WASHINGTON (UMNS)-- In commenting upon the Supreme Court's decision permitting the use of public funds to allow Cleveland schoolchildren to attend private and parochial schools, an executive of the United Methodist public action and advocacy agency stressed concern for the children who remain in the public schools.

The Rev. Eliezer Valentin-Castanon of the denomination's Board of Church and Society said the church agency is afraid that the use of vouchers, which was upheld by the court's 5-4 decision on June 27, will drain limited resources from the public schools.

He noted that the church's highest legislative body, the General Conference, has long supported public education as an expression of concern for all people. A resolution on community life and public education first adopted in 1976 and revised in 2000 states: "The continuation of a democratic and pluralistic society in the United States requires a public education system that produces quality education of every student, so that all might contribute to the building of community."

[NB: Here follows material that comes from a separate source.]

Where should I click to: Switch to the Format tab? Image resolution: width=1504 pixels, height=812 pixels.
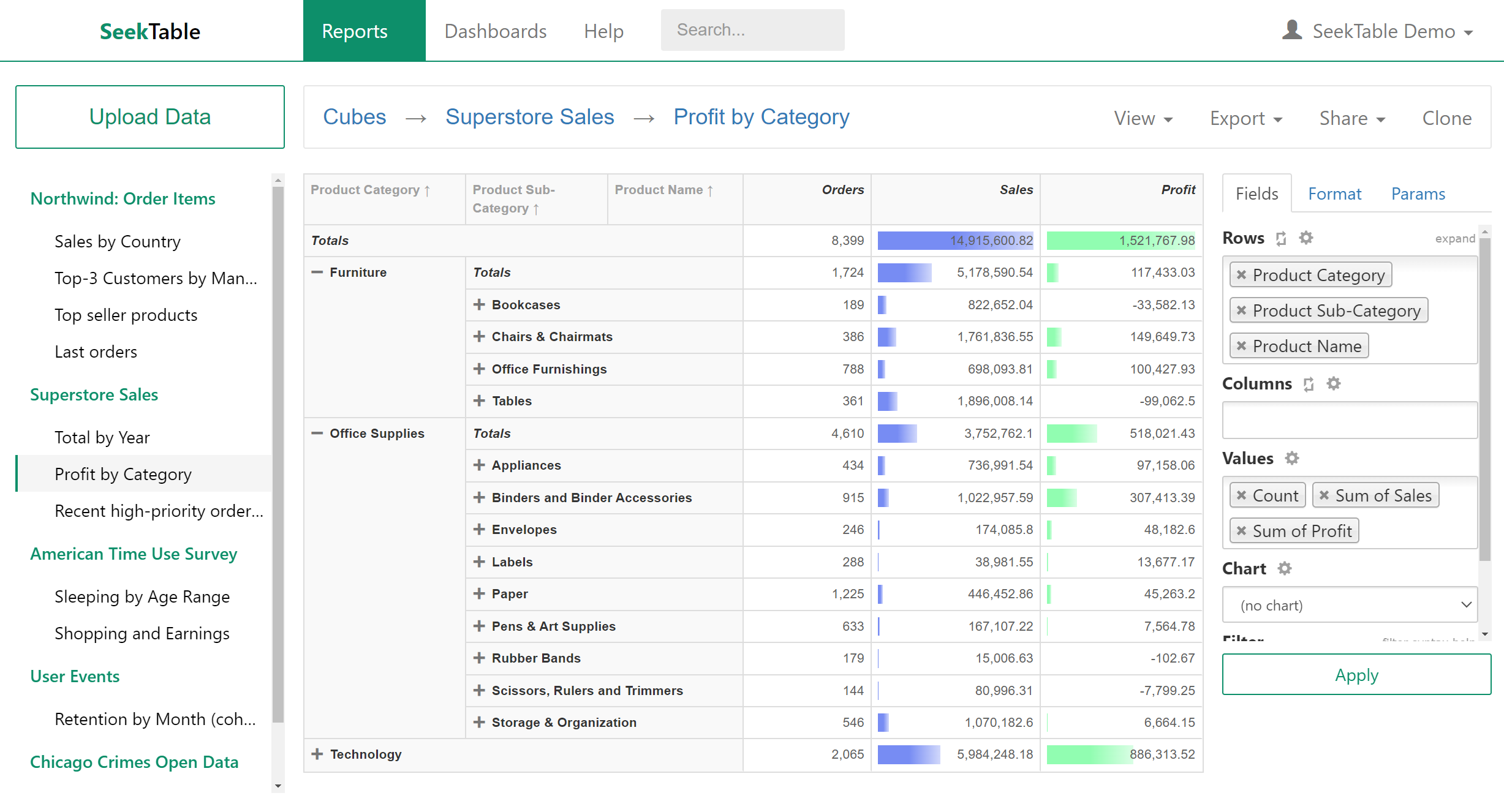[x=1334, y=194]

Also without mentioning school vouchers, another resolution on public education and the church acknowledges the problems faced by families "trapped in failing urban schools." Without some public support, the possibility of sending their children to private or parochial schools may be closed to them, the resolution notes. It does not suggest one course of action but does caution that "public funds should be used for public purposes."

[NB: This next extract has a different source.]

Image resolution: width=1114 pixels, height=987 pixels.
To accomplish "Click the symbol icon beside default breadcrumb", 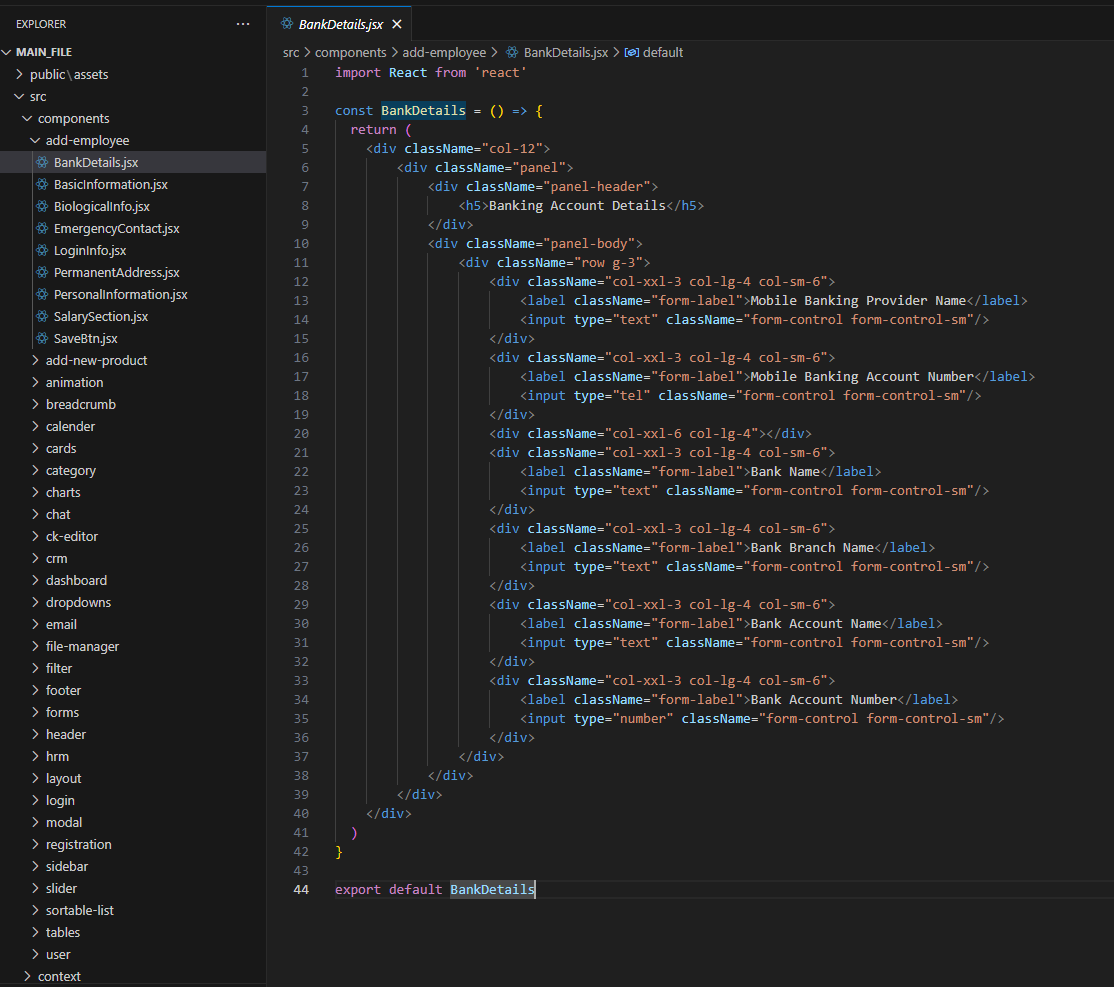I will click(x=631, y=53).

Using vouchers to place children in non-public schools raises issues of accountability, Valentin-Castanon said. Private and parochial schools are not generally accountable to the same degree as the public systems are with their local school boards and state education systems.

"Private schools decide who they will admit. They can pick and choose. They can pick the best and the brightest," he observed, adding that such schools can refuse the special needs student or the student who is different, racially or ethnically, or for whom English may not be their first language. So inclusivity is another area of concern, he commented.

Separation of church and state is another position the United Methodist Church has supported over the years, he noted, so there are issues related to supporting religious instruction with public dollars.

The church and the larger society will register objections, Valentine-Castanon predicted. This decision of the Supreme Court applies only to the case from Cleveland, but it has implications as a precedent for other states. Already, he noted, Rep. Richard Armey (R-Texas) has proposed a bill to promote use of vouchers in the District of Columbia, in spite of their repeated rejection by Washington voters.